Recommended citation: Peng, Pai, Lidan Shou, Ke Chen, Gang Chen, and Sai Wu. "KISS: Knowing Camera Prototype System for Recognizing and Annotating Places-of-Interest." IEEE Transactions on Knowledge and Data Engineering 28, no. 4 (2016): 994-1006.

## The knowing camera 2: recognizing and annotating places-of-interest in smartphone photos.

Published in SIGIR, 2014

This paper presents a project called Knowing Camera for real-time recognizing and annotating places-of-interest(POI) in smartphone photos, with the availability of online geotagged images of such places. We propose a`“Spatial+Visual” (S+V) framework which consists of a probabilistic field-of-view model in the spatial phase and sparse coding similarity metric in the visual phase to recognize phone-captured POIs. Moreover, we put forward an offline Collaborative Salient Area (COSTAR) mining algorithm to detect common visual features (called Costars) among the noisy photos geotagged on each POI, thus to clean the geotagged image database. The mining result can be utilized to annotate the region-of-interest on the query image during the online query processing. Besides, this mining procedure further improves the efficiency and accuracy of the S+V framework. Our experiments in the real-world and Oxford 5K datasets show promising recognition and annotation performances of the proposed approach, and that the proposed COSTAR mining technique outperforms state-of-the-art approach.

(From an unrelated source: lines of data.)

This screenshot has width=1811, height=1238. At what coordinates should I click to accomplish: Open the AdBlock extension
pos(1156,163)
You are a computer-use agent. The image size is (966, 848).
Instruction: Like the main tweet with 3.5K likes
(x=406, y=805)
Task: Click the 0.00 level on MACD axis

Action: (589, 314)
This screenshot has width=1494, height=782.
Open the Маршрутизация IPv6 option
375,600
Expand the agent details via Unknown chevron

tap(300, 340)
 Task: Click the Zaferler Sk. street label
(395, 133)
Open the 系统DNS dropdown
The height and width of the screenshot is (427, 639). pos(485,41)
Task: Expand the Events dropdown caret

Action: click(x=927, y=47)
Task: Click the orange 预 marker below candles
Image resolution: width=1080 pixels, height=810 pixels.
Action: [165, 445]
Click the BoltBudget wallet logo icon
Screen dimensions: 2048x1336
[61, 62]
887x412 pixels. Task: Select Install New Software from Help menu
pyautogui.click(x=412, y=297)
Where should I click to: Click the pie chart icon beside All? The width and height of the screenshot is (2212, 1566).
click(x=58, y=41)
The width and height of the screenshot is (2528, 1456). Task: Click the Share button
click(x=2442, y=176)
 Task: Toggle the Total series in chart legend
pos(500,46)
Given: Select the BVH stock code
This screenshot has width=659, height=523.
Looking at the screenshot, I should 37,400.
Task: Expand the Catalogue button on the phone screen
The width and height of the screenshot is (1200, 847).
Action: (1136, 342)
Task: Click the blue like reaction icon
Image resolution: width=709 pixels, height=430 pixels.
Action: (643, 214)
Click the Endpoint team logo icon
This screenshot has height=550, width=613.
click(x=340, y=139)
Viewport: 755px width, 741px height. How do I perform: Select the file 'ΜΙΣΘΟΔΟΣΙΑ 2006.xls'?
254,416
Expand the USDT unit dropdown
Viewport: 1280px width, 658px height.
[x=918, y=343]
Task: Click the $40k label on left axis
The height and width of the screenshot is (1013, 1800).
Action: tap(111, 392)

Recommended citation: Peng, Pai, Lidan Shou, Ke Chen, Gang Chen, and Sai Wu. "The knowing camera 2: recognizing and annotating places-of-interest in smartphone photos." In Proceedings of the 37th international ACM SIGIR conference on Research & development in information retrieval, pp. 707-716. ACM, 2014.

## The Knowing Camera: Recognizing Places-of-Interest in Smartphone Photos.

Published in SIGIR, 2013

This paper presents a framework called Knowing Camera for real-time recognizing places-of-interest in smartphone photos, with the availability of online geotagged images of such places. We propose a probabilistic field-of-view model which captures the uncertainty in camera sensor data. This model can be used to retrieve a set of candidate images. The visual similarity computation of the candidate images relies on the sparse coding technique. We also propose an ANN filtering technique to speedup the sparse coding. The final ranking combines an uncertain geometric relevance with the visual similarity. Our preliminary experiments conducted in an urban area of a large city show promising results. The most distinguishing feature of our framework is its ability to perform well in contaminated, real-world online image database. Besides, our framework is highly scalable as it does not incur any complex data structure.

Recommended citation: Peng, Pai, Lidan Shou, Ke Chen, Gang Chen, and Sai Wu. "The knowing camera: recognizing places-of-interest in smartphone photos." In Proceedings of the 36th international ACM SIGIR conference on Research and development in information retrieval, pp. 969-972. ACM, 2013.